Versiti is a fusion of donors, scientific curiosity, and precision medicine that recognize the gifts of blood and life are precious. We are home to the world-renowned Blood Research Institute, we enable life saving gifts from our donors, and provide the science behind the medicine through our diagnostic laboratories. Versiti brings together outstanding minds with unparalleled experience in transfusion medicine, transplantation, stem cells and cellular therapies, oncology and genomics, diagnostic lab services, and medical and scientific expertise. This combination of skill and knowledge results in improved patient outcomes, higher quality services and reduced cost of care for hospitals, blood centers, hospital systems, research and educational institutions, and other health care providers. At Versiti, we are passionate about improving the lives of patients and helping our healthcare partners thrive.

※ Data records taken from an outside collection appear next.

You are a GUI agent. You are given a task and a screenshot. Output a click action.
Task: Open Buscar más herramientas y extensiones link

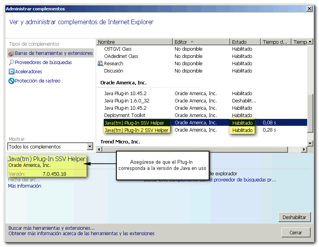pos(51,228)
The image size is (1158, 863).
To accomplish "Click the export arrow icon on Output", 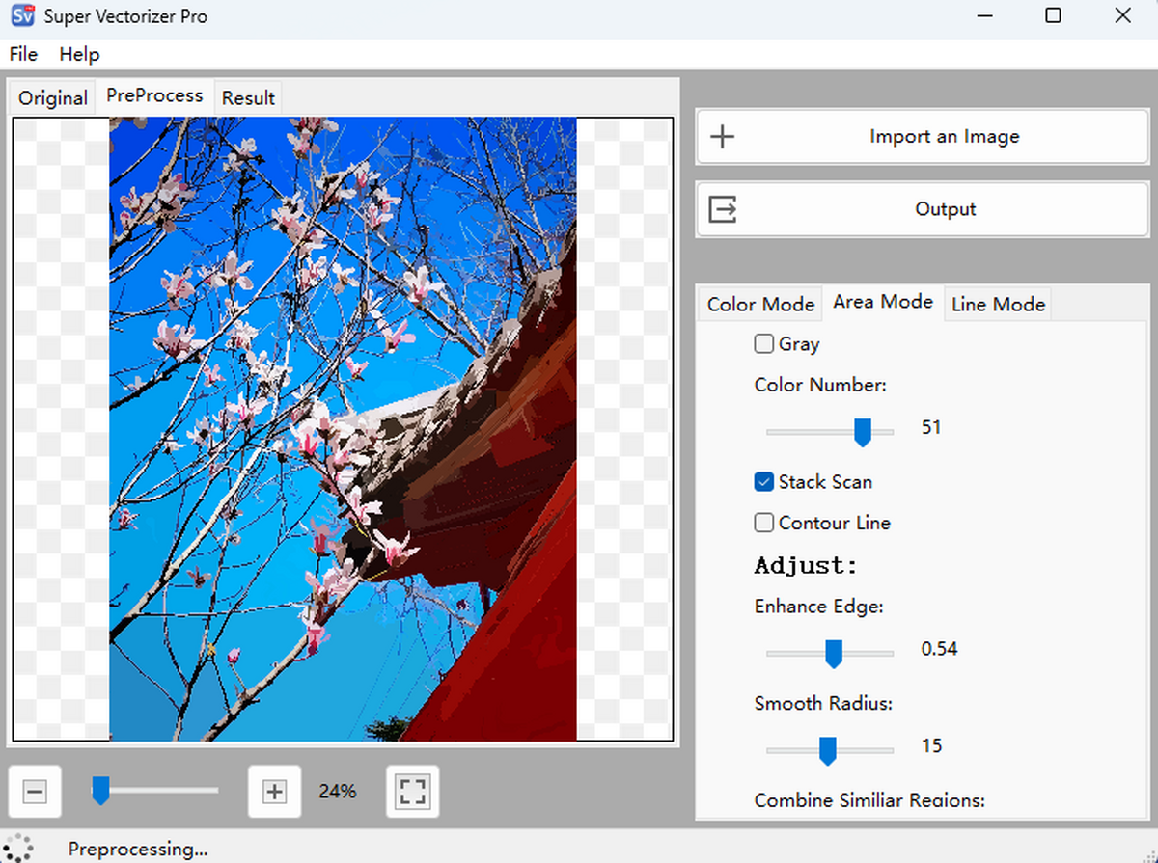I will tap(722, 208).
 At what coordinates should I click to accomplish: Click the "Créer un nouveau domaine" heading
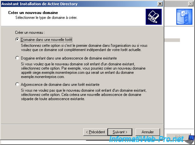tap(33, 13)
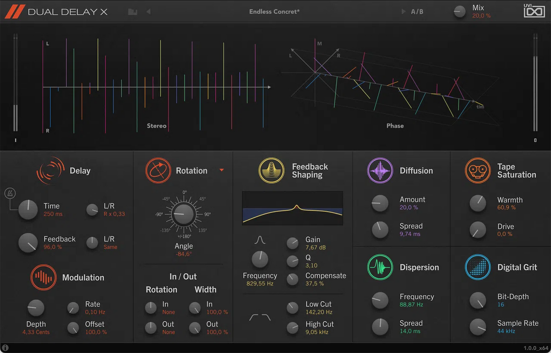Click the preset name Endless Concret
The width and height of the screenshot is (551, 353).
[274, 11]
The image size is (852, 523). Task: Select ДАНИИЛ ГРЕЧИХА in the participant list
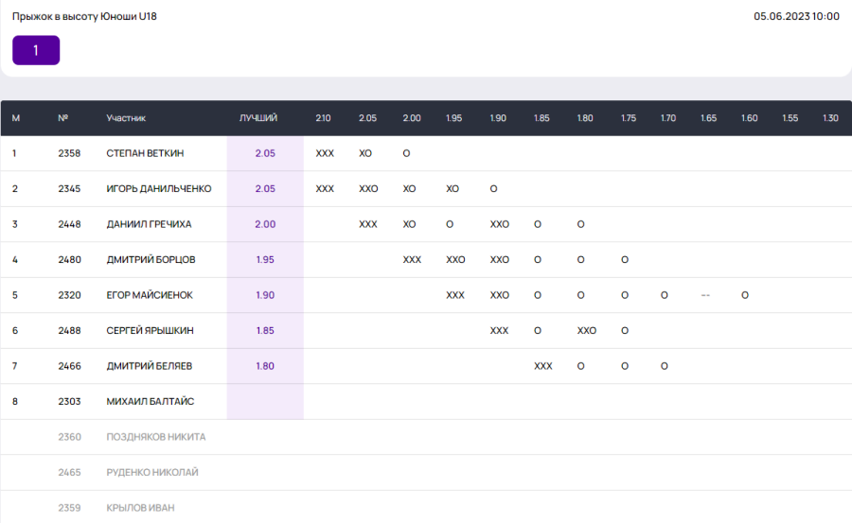[149, 224]
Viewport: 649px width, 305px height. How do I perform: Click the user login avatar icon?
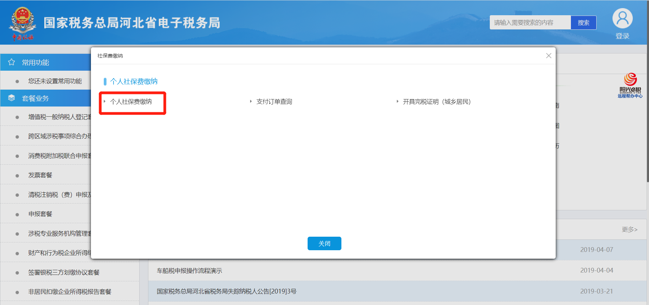pos(622,19)
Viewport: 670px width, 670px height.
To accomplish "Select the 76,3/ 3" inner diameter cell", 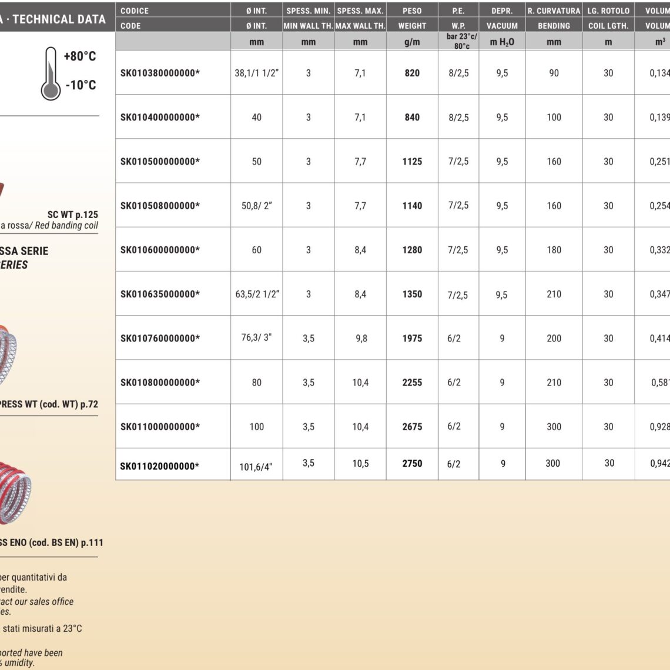I will pos(256,337).
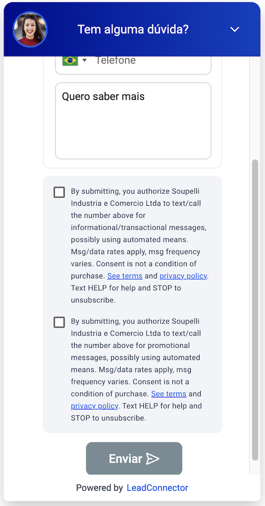Check the informational/transactional messages consent box
Viewport: 265px width, 506px height.
[59, 192]
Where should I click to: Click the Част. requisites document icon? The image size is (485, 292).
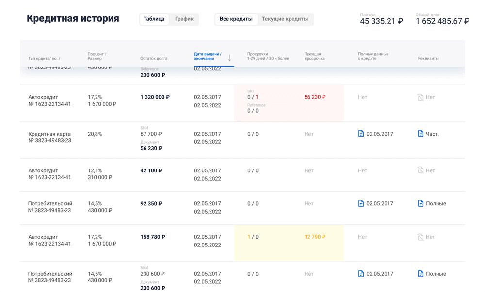(x=420, y=134)
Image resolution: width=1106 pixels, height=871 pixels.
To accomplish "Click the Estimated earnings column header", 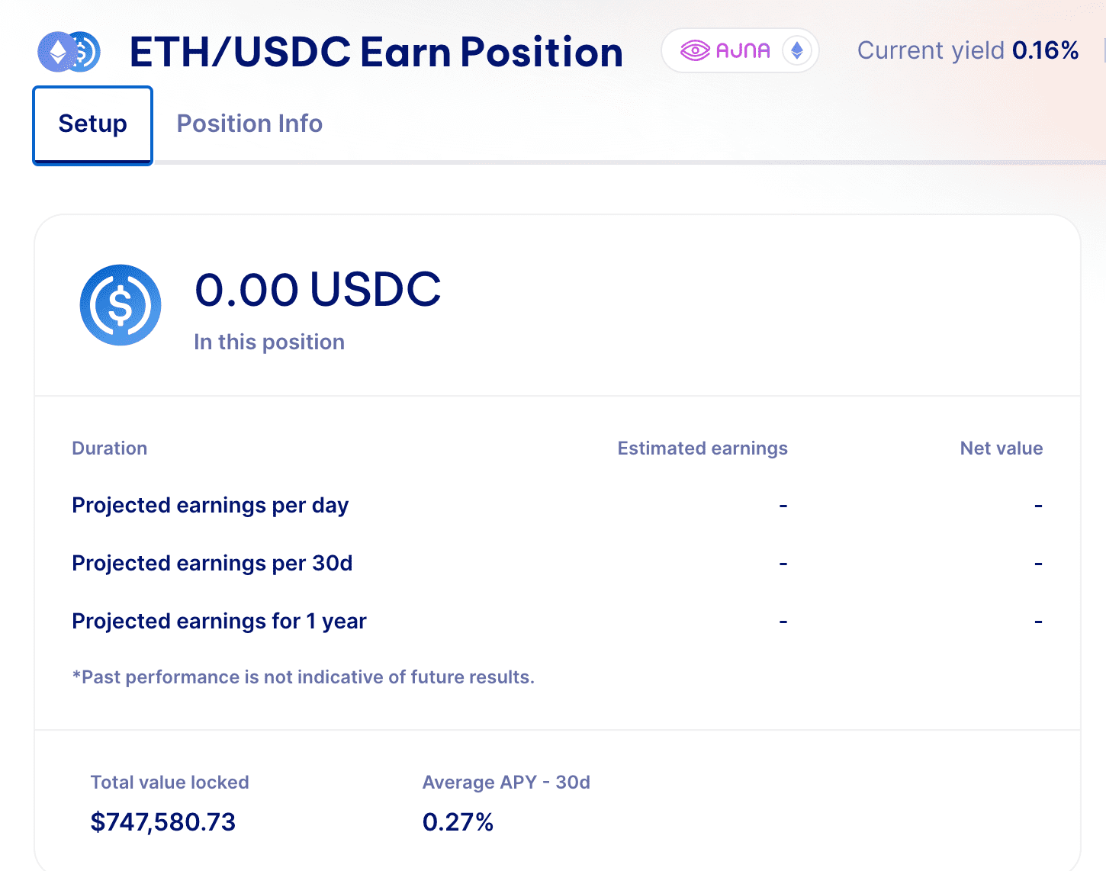I will (x=702, y=448).
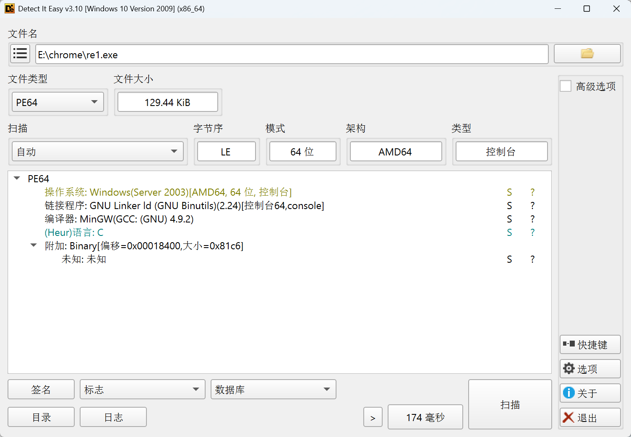Expand the 标志 dropdown
Viewport: 631px width, 437px height.
click(142, 390)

PURPOSE: Responsible for organizing, developing, executing and revising processes, procedures, job aids, forms, validations and other change control documents as needed FUNCTION: Develops validation and qualification protocols of new and existing equipments, performs and coordinates validations of testing equipment/reagents. Responsible for the development and revision of a majority of all departmental SOP's. Ensures training on new equipment or new/revised procedures is performed in a timely manner by the assigned individual. Initiates change controls, impact assessments and works closely with Director and Laboratory Supervisors to ensure timely and accurate validations. Provides technical support to the Testing Department to ensure efficient and effective testing services. ALLOCATION OF TIME: This position can spend up to 50% of their time developing validation plans, summarizing validation results, and generating validation reports; 45% of the time this position may write, revise, or reformat departmental SOP's; the remainder of time may be spent performing training on new equipment or procedures.

Benefits
Versiti provides a comprehensive benefits package based on your job classification. Full-time regular employes are eligible for Medical, Dental, and Vision Plans, Paid Time Off (PTO) and Holidays, Short- and Long-term disability, life insurance, 7% match dollar for dollar 401(k), voluntary programs, discount programs, others.

• Manages and ensures that the validation/qualification of new equipment, software or methodologies is accomplished through the following steps: development of a validation/qualification plan, execution of plan, review, approval, compilation and summary of validation data, and the development of SOP’s and training materials for use during and after validation.
• Creates new SOP’s and revises existing SOP’s
• Assists in the coordination of special projects/clinical trials as directed by the Director of Testing. Works closely with QA to ensure that all supporting documents pertaining to validation/qualifications are approved prior to and after the execution and before going live.
• Participates in the training of new and existing staff as needed.
• Assists in the development and/or implementation of corrective actions that may involve departmental form or SOP reformatting. Keeps track of revisions that need to be made in accordance with a planned corrective action.
• Maintains and updates the departmental equipment list.
• Helps to coordinate cross-departmental projects lead by the Testing Laboratory.
• Conducts internal departmental audits to ensure compliance to SOP’s and other policies.
• Participates in professional activities and continuing education opportunities to maintain technical expertise in improvement processes and systems. Attends meetings inside and outside the blood center as required and as directed.
• Maintains knowledge of regulatory requirements and standards including FDA current Good Manufacturing Practices.
• Complies with all IBC safety policies and procedures.
• Follows universal precautions and protective measures required by IBC and outside regulatory agencies. Incumbent may be exposed to blood or body fluids or be in areas which contain these items.
• Performs other duties as assigned. May be delegated to be Safety Officer of Testing Laboratory
• Performs other duties as assigned
• Complies with all policies and standards

Education

• Associate's Degree in biology or a related science field and certification as a Medical Laboratory Technician (MLT-ASCP) required
• Bachelor's Degree in biology or a related field and certification as a Medical Technologist (MT-ASCP) preferred

Experience

• 1-3 years One (1) to Three (3) years Laboratory testing experience, exposure to QC principles, and validation experience required
• Donor testing experience preferred
• Refer to training programs for applicable standard operating procedures and training checklists, including but not limited to those standard operating procedures in the Testing Laboratory, Quality Assurance and Safety series. required

Knowledge, Skills and Abilities

• The Testing Lab Projects and Validations Coordinators must be able to express him/herself clearly and effectively in oral and written form.
• They must be able to communicate effectively with co-workers, management, and vendors as necessary.
• He or she must be proficient in technical writing and interpersonal skills.
• The Projects and Validations Coordinator must have the ability to coordinate the use of necessary laboratory or instrument software and hardware to accomplish functions of the position.
• Must be computer literate and able to utilize the necessary software and hardware to perform the functions of the job and access company communications.
• The Projects and Validations Coordinator must be able to: • work efficiently under pressure and time constraints; • manage multiple tasks or projects simultaneously; • communicate with people of diverse cultures and/or educational backgrounds; • work hours other than those primarily designated to support the department; and • demonstrate independent decision making.